Absolute HighTech-Produkte sind auch aus dem Standort NEUE WERFT schon vielfach hervorgegangen. Bis 2024 hatte dort etwa das Startup cortEXplore seinen Sitz, das eine Technologie für Gehirn-OPs für Forschungszwecke entwickelt hat. “Wir verkaufen unsere Technologie international in die EU, die USA und China und haben Kunden wie die US-Unis Berkeley, Yale und MIT”, sagt Gründer Stefan Schaffelhofer. Diesen April wurde das Unternehmen mehrheitlich von einem internationalen Medizintechnikkonzern übernommen.

Den Grundstein dafür legte cortEXplore am TECH HARBOR-Standort. “Wir haben in der NEUEN WERFT gestartet. Wir hatten zunächst Platz für die Entwicklung, hatten aber auch später ein Lager dort und Platz für Assemblierungen unserer Produkte”, erinnert sich der Gründer. “Es ist die optimale Location in Linz. Sie ist gut für Anlieferungen und den Versand der Produkte.
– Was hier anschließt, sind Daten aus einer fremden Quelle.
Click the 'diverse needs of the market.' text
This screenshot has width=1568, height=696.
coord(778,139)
Und es gibt Räumlichkeiten für Veranstaltungen und die Einladung von Kunden.”

cortEXplore baute in der NEUEN WERFT seine Hightech-Produkte für Gehirn-OPs | (c) tech2b/Andreas Balon
cortEXplore baute in der NEUEN WERFT seine Hightech-Produkte für Gehirn-OPs | (c) tech2b/Andreas Balon

Everest Carbon: “Unser Fortschritt übertrifft unsere Erwartungen”

Und auch in der NEUEN WERFT kamen seitdem viele spannende Unternehmen nach, etwa Everest Carbon, das diesen Sommer eingezogen ist. “Momentan entwickeln wir unser erstes Produkt, einen digitalen Umweltsensor für die Bindung von CO2 in Projekten basierend auf dem Prozess des beschleunigten Verwitterns, und testen es in Feldern hier in der Umgebung”, erklärt Gründer Matthias Ginterseder.
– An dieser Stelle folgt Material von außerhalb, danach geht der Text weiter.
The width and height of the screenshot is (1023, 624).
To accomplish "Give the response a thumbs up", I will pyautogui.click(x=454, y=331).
In der NEUEN WERFT baue man seit dem Einzug den primären Forschungs- und Produktionsstandort auf. “Wir sind gerade dabei, unser Team in der NEUEN WERFT zu vervollständigen, um Anfang nächsten Jahres die Produktionszahlen unserer ersten Produktlinie bedeutend erhöhen zu können”, sagt der Everest Carbon-Gründer. “Unser Fortschritt dabei übertrifft unsere Erwartungen, nicht zuletzt wegen der proaktiven Unterstützung durch Georg Spiesberger und sein Team hier im TECH HARBOR.” Und auch die Location selbst sei “hervorragend” für das Startup: “Das flexible Platzangebot sowie die zahlreichen Events, helfen uns sehr dabei, unsere Bedürfnisse in verschiedenen Entwicklungsstadien zu decken”, so Ginterseder.

Everest Carbon baut in der NEUEN WERFT gerade seine Produktion auf | (c) TECH HARBOR

Große Zukunftspläne – vom TECH HARBOR in die ganze Welt

Die Voraussetzungen für große Zukunftspläne und weitere Erfolgsgeschichten, wie die oben genannten, sind damit also perfekt gegeben. Der Everest Carbon-Gründer gibt einen Einblick: “Wir wollen in naher Zukunft unser erstes Produkt am Markt etablieren und unsere Technologie als eine bahnbrechende Lösung für zukunftsträchtige Formen von negativen Emissionen etablieren.”

Auch Simventure will am TECH HARBOR-Standort noch viel erreichen, wie Gründer Norman Eisenköck erklärt: “Wir werden weiterhin sowohl die Büroflächen als auch das Techlab für die Entwicklung weiterer Bewegungsplattformen nutzen. Es ist geplant, das weitere Wachsen des Teams und der Produktlinien im TECHCENTER zu machen.” Der erste WingSim werde aber schon bald ins Ars Electronica Center übersiedelt, um dort – ganz in der Nähe – für Kundenvorführungen zur Verfügung zu stehen. “Im Techlab werden dann neue Produkte entwickelt”, so der Gründer.